• Okunacak Metin
Yurt dışı şube kazançları istisnası (En az %15 vergi yükü taşıyan) (KVK Md. 5/1-g) %5
Yurt dışı inşaat ve onarma işleri kazanç istisnası (En az %15 vergi yükü taşıyan) (KVK Md. 5/1-h) %5
Yurtdışı iştirak hisseleri satış kazançları istisnası (KVK Md. 5/1-c) %10
Emisyon primi istisnası (KVK Md. 5/1-ç) %10
Taşınmaz ve iştirak satış kazancı istisnası (KVK Md. 5/1-f) %10
Bankalar, finansal kiralama ve finansman şirketleri veya TMSF’ye borçlu olan kurumların taşınmaz ve iştirak hisselerini satmalarından elde ettikleri kazançlara ilişkin istisna (KVK Md. 5/1-f) %10
Yurt dışı şube kazançları istisnası (%15’ten az vergi yükü taşıyan) (KVK Md. 5/1-g) %10
Yurt dışı inşaat ve onarma işleri kazanç istisnası (%15’ten az vergi yükü taşıyan) (KVK Md. 5/1-h) %10
Eğitim ve öğretim işletmeleri kazançları (KVK Md. 5/1-ı) %10
TUGS’a kayıtlı gemilerin işletilmesinden ve devrinden sağlanan kazançlara ilişkin istisna (4490 sayılı Kanun Md. 12) %10
Teknoloji Geliştirme Bölgelerinde elde edilen kazançlara ilişkin istisna (TGBK Geçici Md. 2) %10
Serbest bölgede elde edilen kazançlara ilişkin istisna (SBK Geçici Md. 3) %10
Ar-Ge ve tasarım indirimi (5746 sayılı Kanun Md. 3) %10
Yurtdışı mukim kişi ve kurumlara verilen hizmetlerden sağlanan kazançların %50’si oranında hesaplanan indirim (KVK Md.10/1-ğ) %10
Nakdi sermaye artışı faiz indirimi (KVK Md. 10/1-ı) %10
Diğer indirim ve istisnalar %10
İndirimli kurumlar vergisi matrahı (KVK Md. 32/A) %10
Yurtdışı iştirak kazançları istisnası (%15’ten az vergi yükü taşıyan) (KVK Md. 5/1-b) %15

Tabloda görüleceği üzere, KVK’da düzenlenen indirim ve istinasların bir kısmı üzerinden %5 ila %15 oranlarında sadece bir yıl için ek vergi yükümlülüğü getirilmiş iken, bir kısım indirim ve istisnalar için böyle bir durum söz konusu değildir.

• Verilen Yönerge 1
Listenin "1406x696 pixels." ifadesini içeren satırla açılıp listenin sonuna kadar uzanan bölümünü, "title text" yerine "heading text" koyarak ve geri kalan her şeyi aynen bırakarak yeniden yazınız. Resimleri cevabınıza almayınız.

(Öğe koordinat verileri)
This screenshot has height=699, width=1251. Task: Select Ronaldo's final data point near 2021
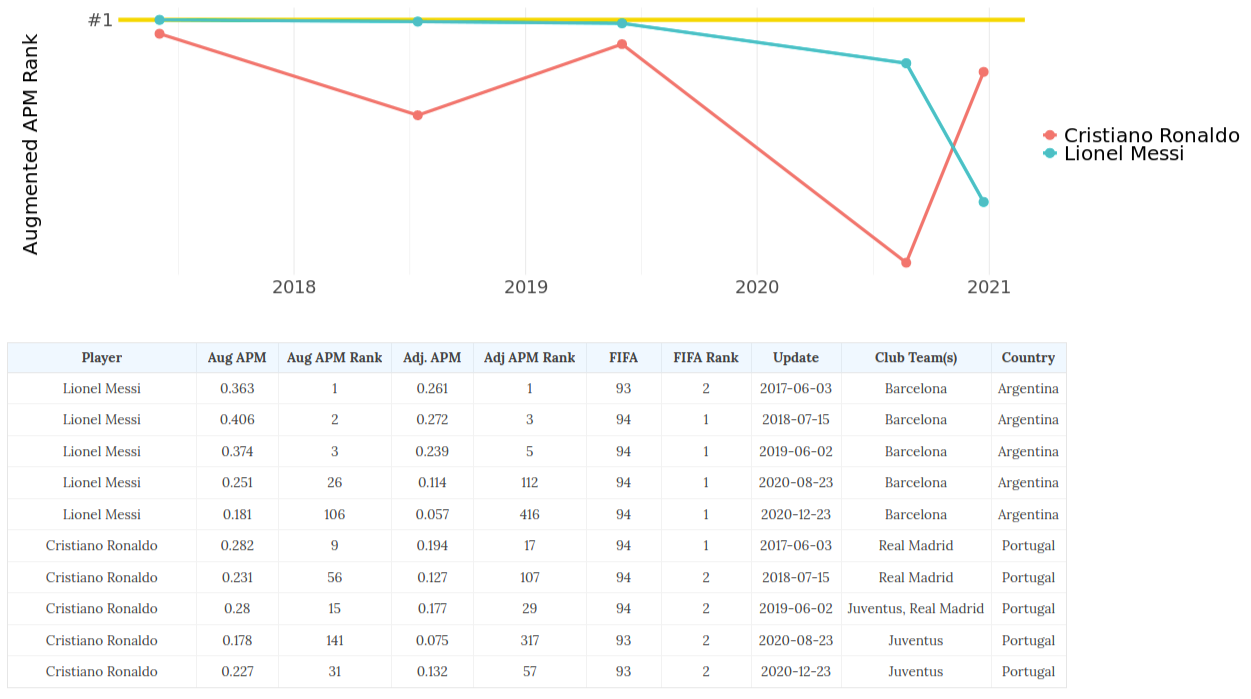(983, 72)
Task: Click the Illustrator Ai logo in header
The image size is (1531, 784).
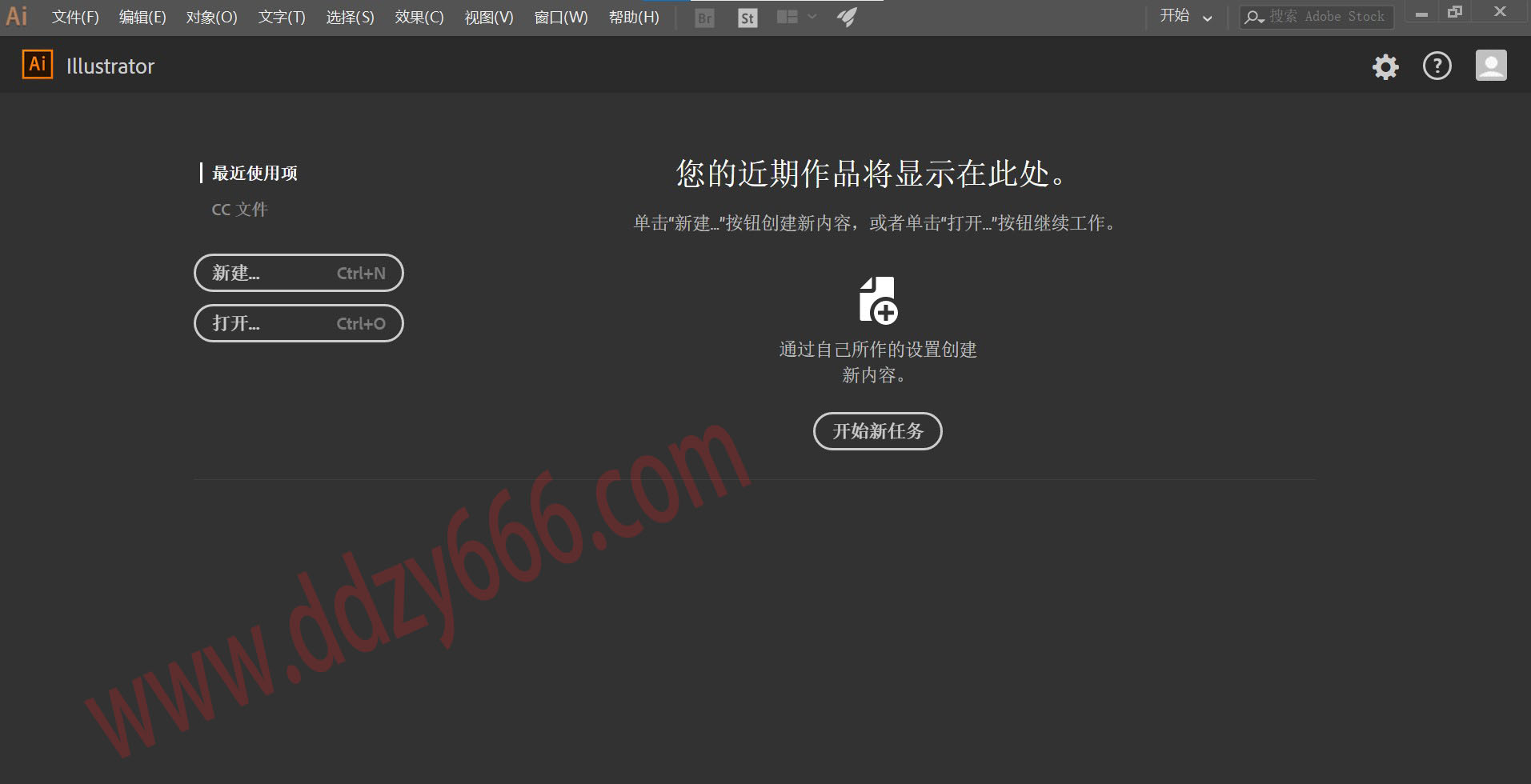Action: pos(38,65)
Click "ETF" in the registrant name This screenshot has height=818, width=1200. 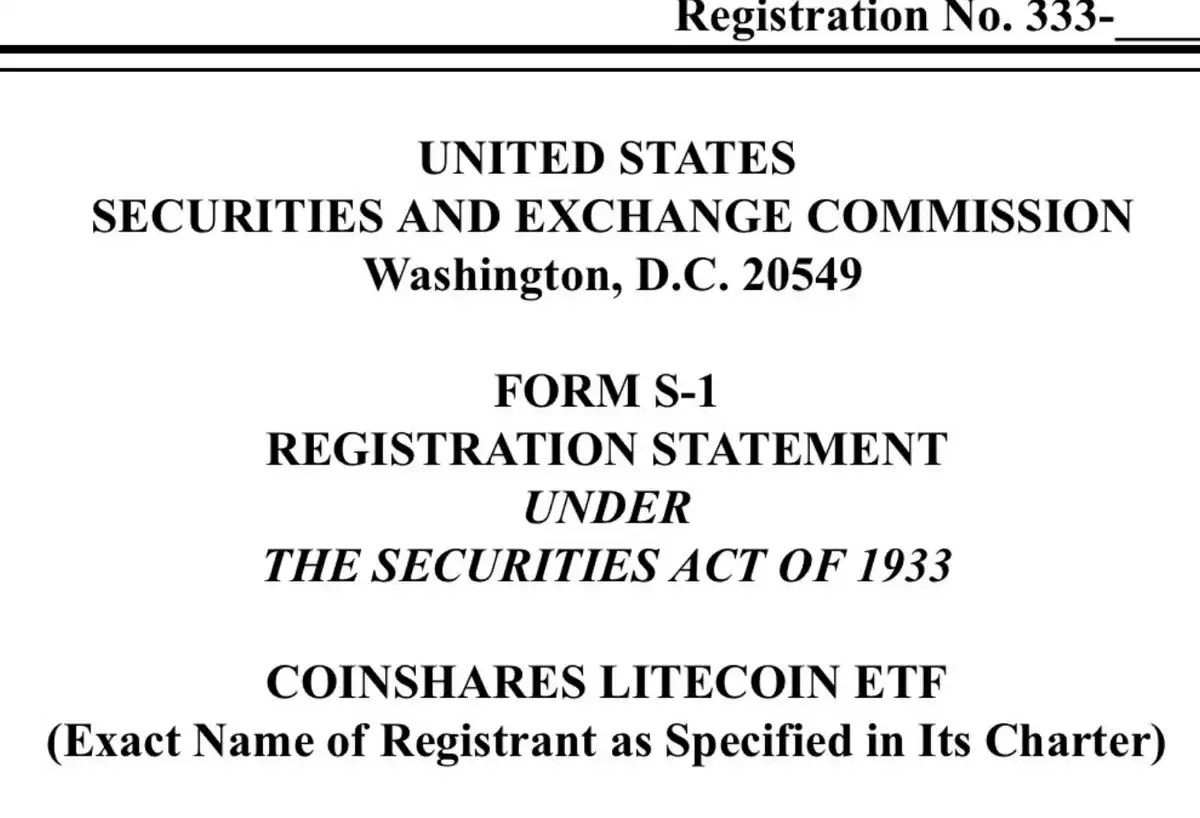896,683
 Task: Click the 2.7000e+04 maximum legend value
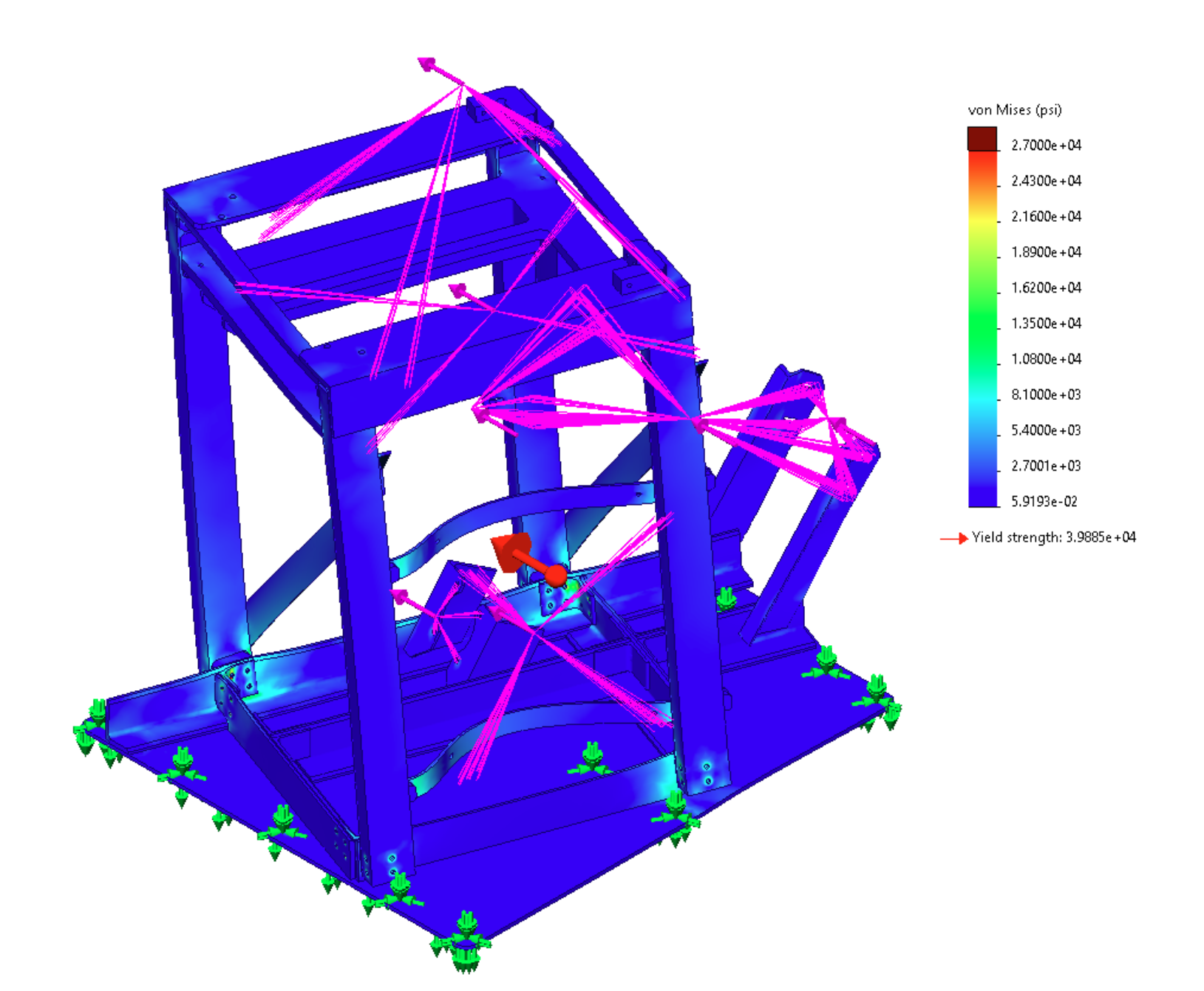click(x=1046, y=146)
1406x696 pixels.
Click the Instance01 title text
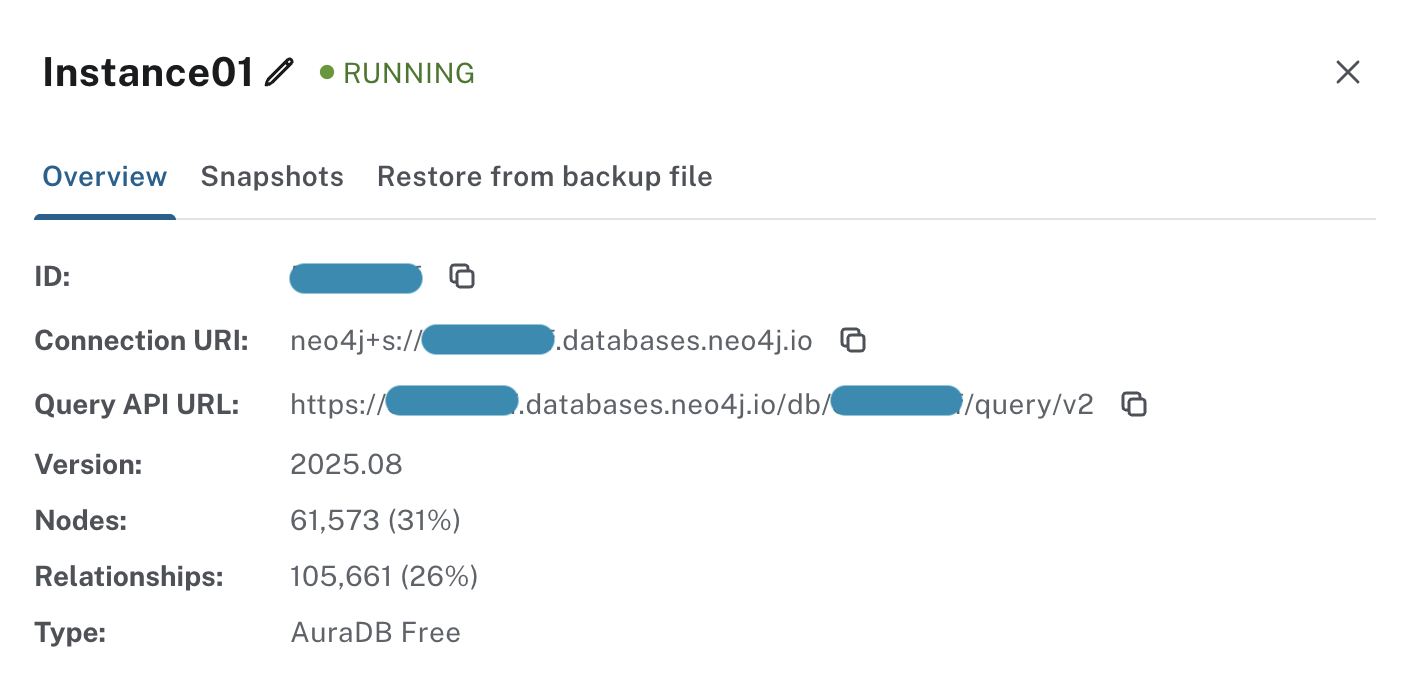[148, 73]

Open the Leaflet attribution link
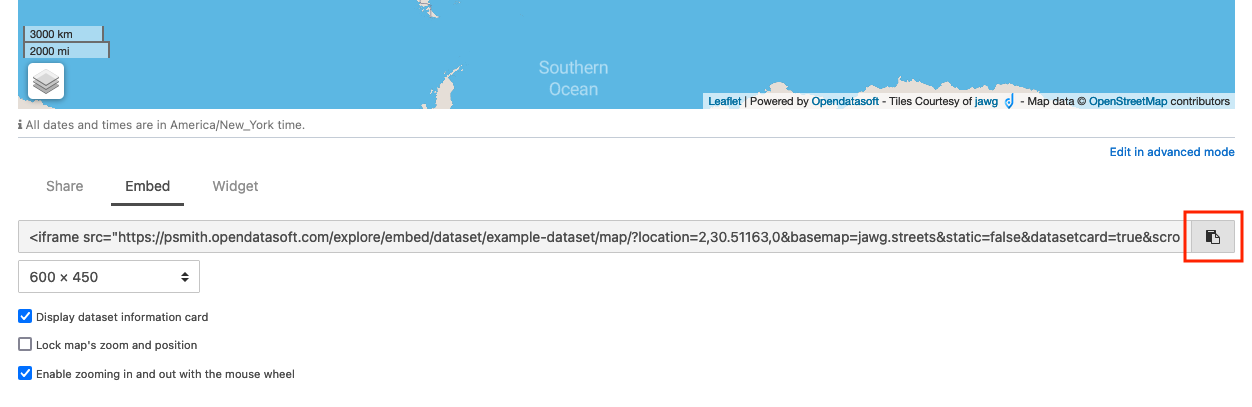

• Verilen Yönerge 2
Kurumlar vergisi indirim ve istisnalarına getirilen ek vergiyi anlatan metni kaldığı yerden sürdürünüz.

• Yazılı Yanıt 1
1406x696 pixels.
Click the Instance01 heading text
[148, 73]

Open the Leaflet attribution link

• Yazılı Yanıt 2
Hesaplanacak verginin, gider ve indirim olarak dikkate alınması, kurumlar vergisi, geçici vergi ve tevkif suretiyle kesilen vergiler ile varsa yurt dışında ödenen vergiler dahil hiçbir vergiden mahsup edilmesi mümkün değildir. Bu itibarla, hesaplanacak bu verginin ne olursa olsun ödenmesinin, hazineye intikalinin amaçlandığı anlaşılmaktadır.

6/2/2023 tarihi itibarıyla, Adana, Adıyaman, Diyarbakır, Elazığ, Gaziantep, Hatay, Kahramanmaraş, Kilis, Malatya, Osmaniye ve Şanlıurfa İlleri ile Sivas İlinin Gürün İlçesinde kurumlar vergisi mükellefiyeti bulunanlar ek vergiden muaf olacaklardır.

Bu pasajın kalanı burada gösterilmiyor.